Work order:
Copy every line from the records that holds the word "agent".

Source records:

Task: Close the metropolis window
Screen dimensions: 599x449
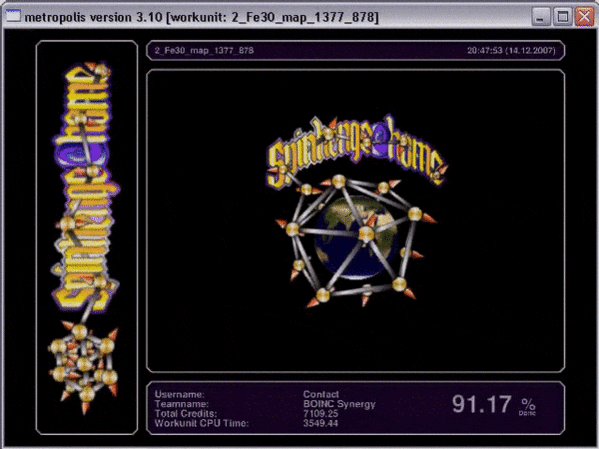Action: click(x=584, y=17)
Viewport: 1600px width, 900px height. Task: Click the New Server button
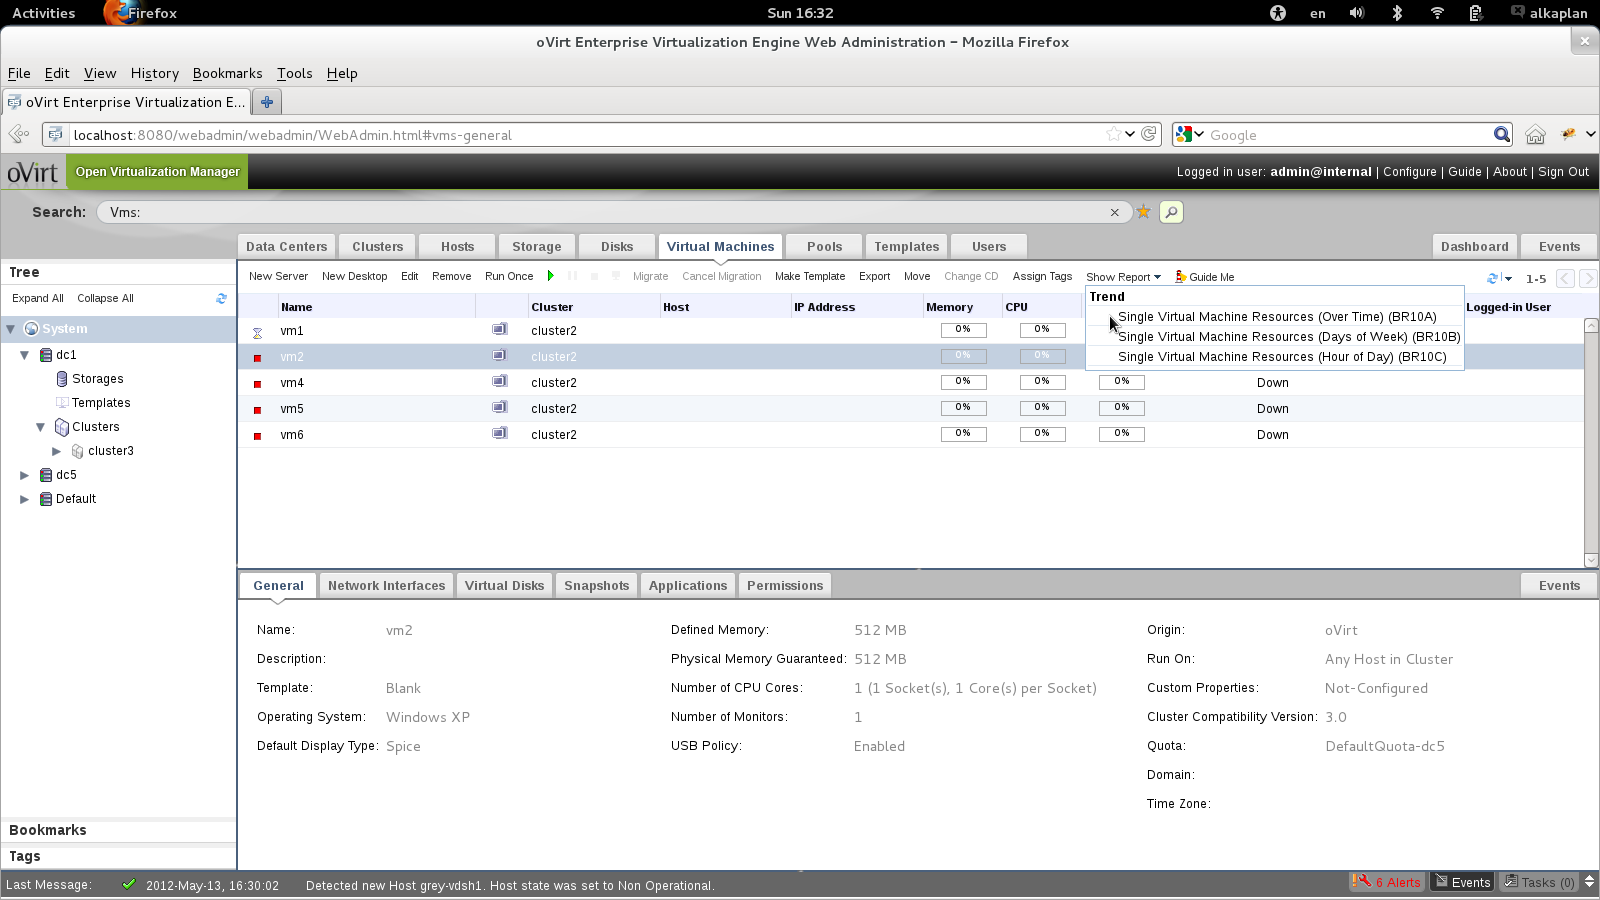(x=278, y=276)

* * *

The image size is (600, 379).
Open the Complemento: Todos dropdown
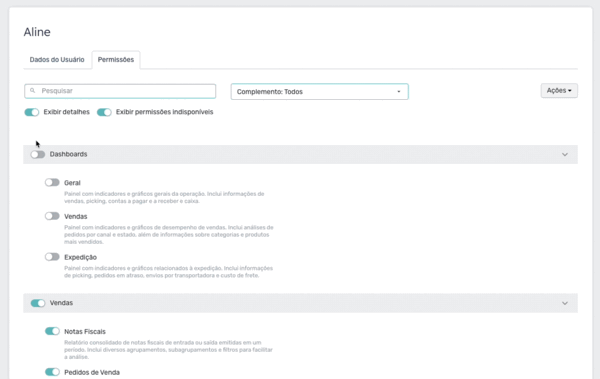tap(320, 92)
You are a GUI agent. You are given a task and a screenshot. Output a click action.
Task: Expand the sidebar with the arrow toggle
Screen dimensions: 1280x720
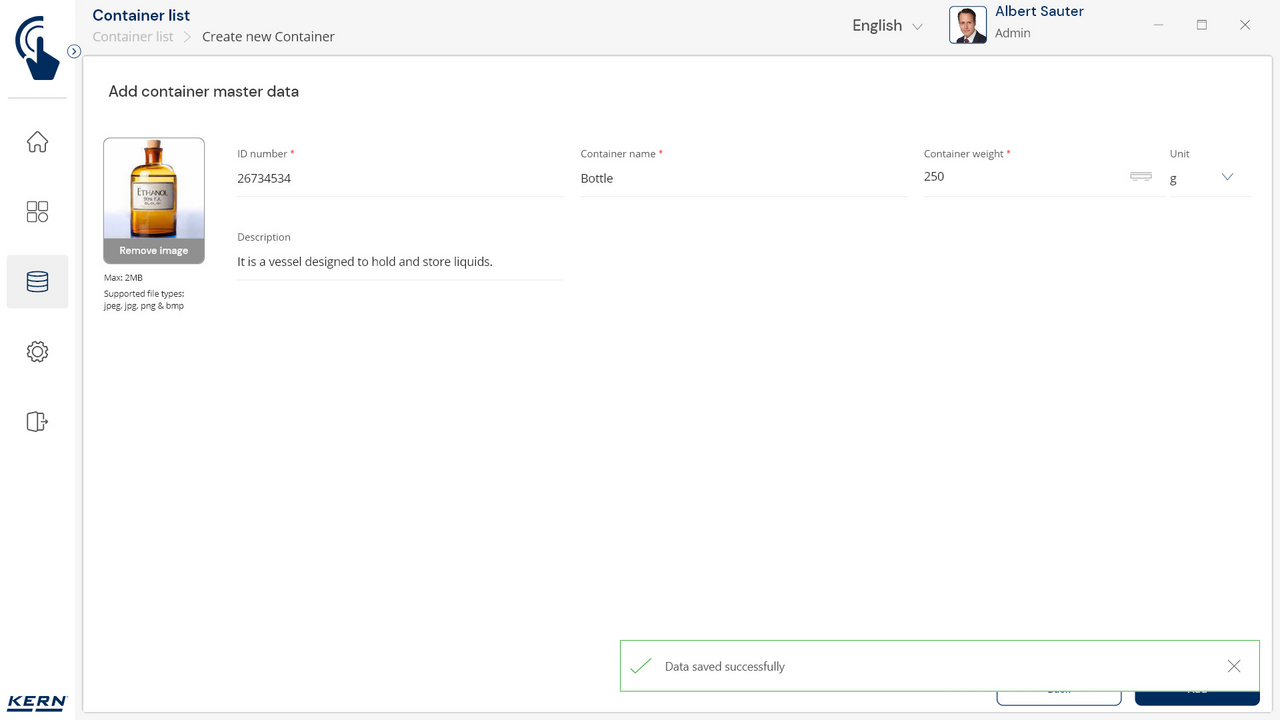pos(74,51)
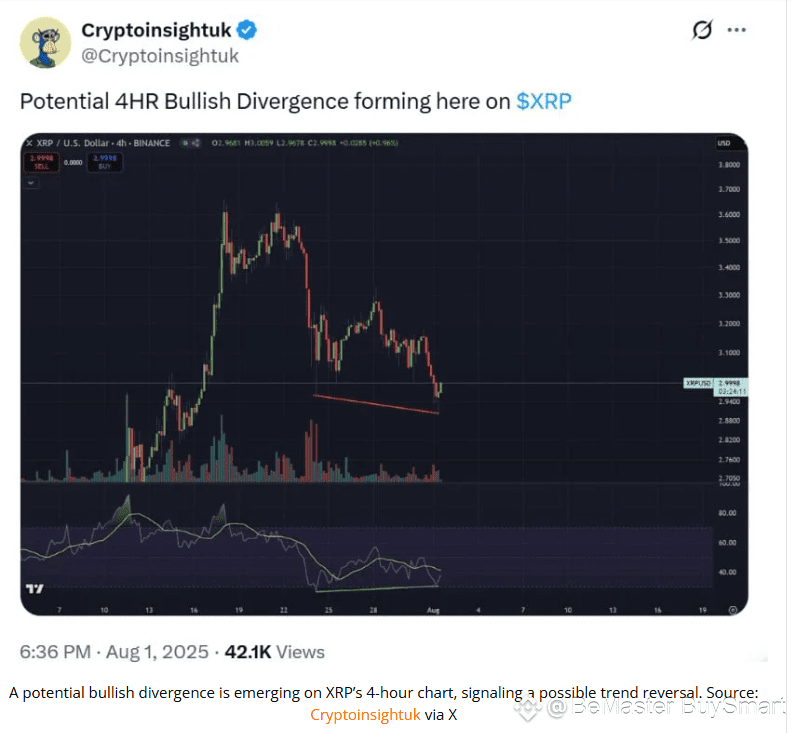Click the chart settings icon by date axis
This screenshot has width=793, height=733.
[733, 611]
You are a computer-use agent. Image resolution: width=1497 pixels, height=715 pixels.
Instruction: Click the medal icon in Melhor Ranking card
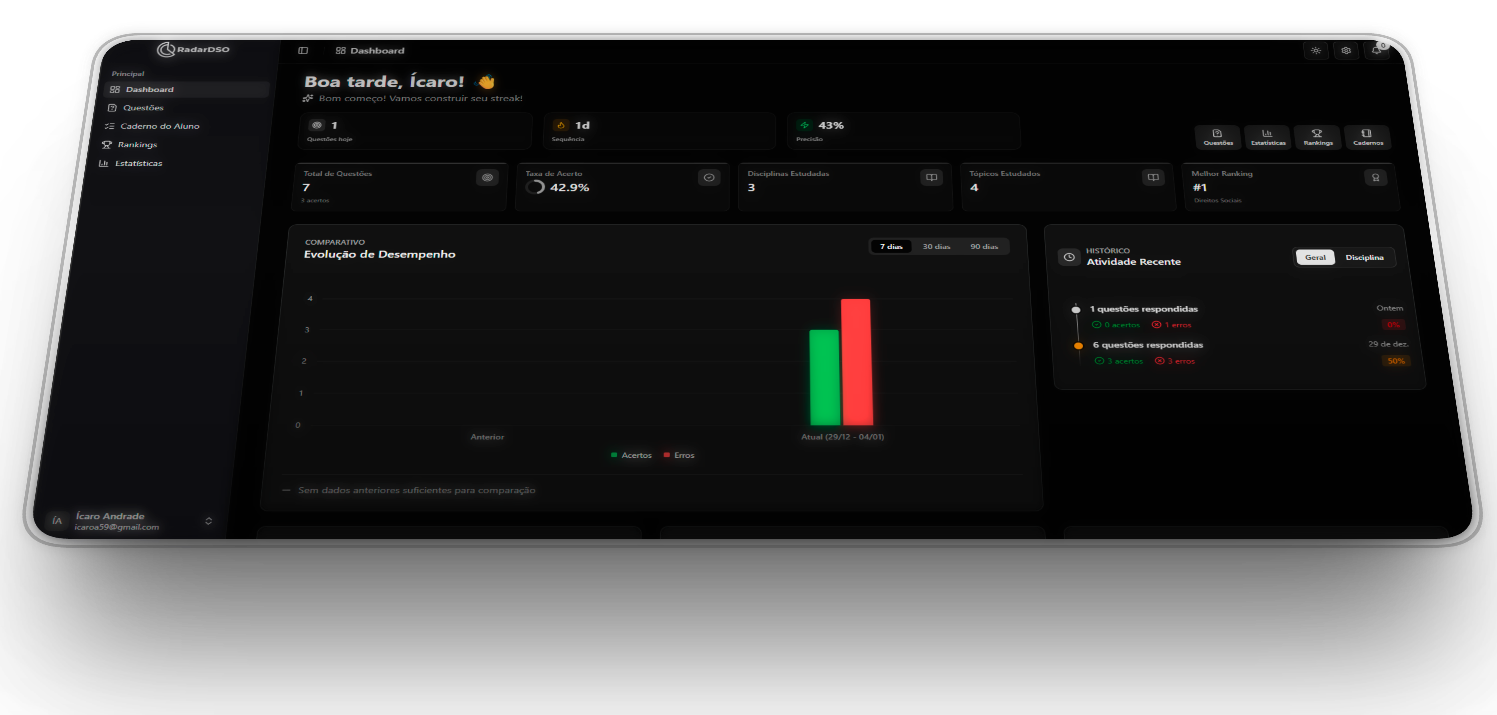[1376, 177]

Completed exercise:
You are a GUI agent. You are given a task and a screenshot. Output a click action.
You are a computer-use agent. Image resolution: width=1497 pixels, height=715 pixels.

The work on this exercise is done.